GOAL A: Please summarize the guide on in-class discussions in two sentences.
GOAL B: List every challenge of discussions that the guide on in-class discussions names.
GOAL C: According to the guide on in-class discussions, what should an instructor's role be in a class discussion?

BEGIN PASSAGE PROVIDED

Learning & Teaching Topics
Facilitating Effective In-Class Discussions
Why Use Discussion Teaching?
- Discussions provide prompt feedback about student learning.
- Discussions help students with higher-order cognitive skills, such as application, analysis, synthesis, and evaluation.
- This active learning method helps students become engaged with the material and be responsible for learning and creating their own knowledge.
- Students tend to learn and remember more from participation in discussions than listening to lectures.
Challenges of Discussions:
- Students may be hesitant to participate for fear of having the wrong answer, peer pressure not to excel, or cultural expectations of not standing apart from a group. Developing a supportive learning community can help encourage participation and allow students a safe place to explore different possibilities.
- Can be time-consuming, though this is very valuable learning time for students to think and develop intellectually.
- Less content can be covered in a discussion compared with a lecture, though this content is covered more thoroughly and in a way that appeals to many different types of learners.
- Can require more instructor preparation than a lecture because the discussion could go in many directions related to the topic.
- Provides for less instructor control of the class session, though this allows students to more fully explore topics of interest to them.
How to Effectively Facilitate a Discussion:
(An instructor’s role should be to facilitate, not lead, a class discussion.)
Before class:
- Define the topic (“real world” or topics relevant to students’ lives make good discussion topics)
- Be prepared to explore any related topic
During class:
- Call the class to order.

END PASSAGE PROVIDED
BEGIN MATERIAL

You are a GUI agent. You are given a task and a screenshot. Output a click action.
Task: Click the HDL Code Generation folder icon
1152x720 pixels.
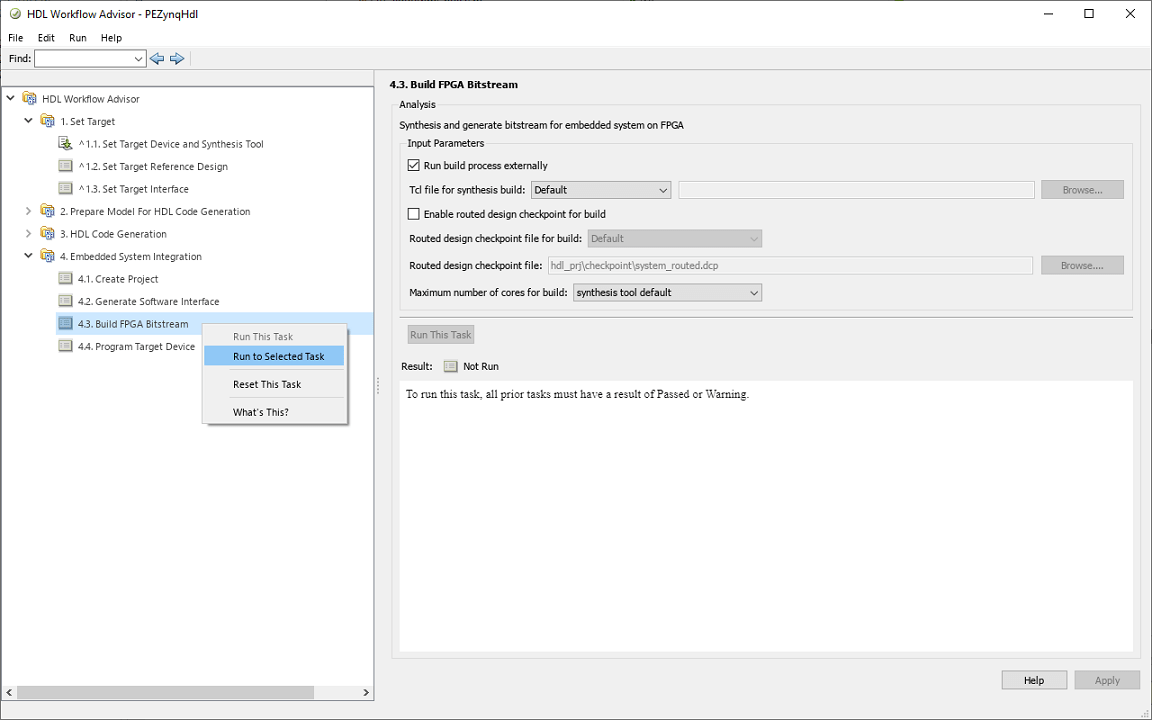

END MATERIAL

EXERCISE SOLUTION A: Discussion teaching gives prompt feedback about student learning, builds higher-order cognitive skills, engages students with the material, and helps them learn and remember more than listening to lectures does. Its challenges include hesitant students, time demands, less content covered, more instructor preparation, and less instructor control, and the instructor's role is to facilitate rather than lead the discussion.

EXERCISE SOLUTION B:
- Students may be hesitant to participate for fear of having the wrong answer, peer pressure not to excel, or cultural expectations of not standing apart from a group.
- Discussions can be time-consuming.
- Less content can be covered in a discussion than in a lecture.
- Discussions can require more instructor preparation than a lecture.
- Discussions give the instructor less control of the class session.

EXERCISE SOLUTION C: To facilitate, not lead, the class discussion.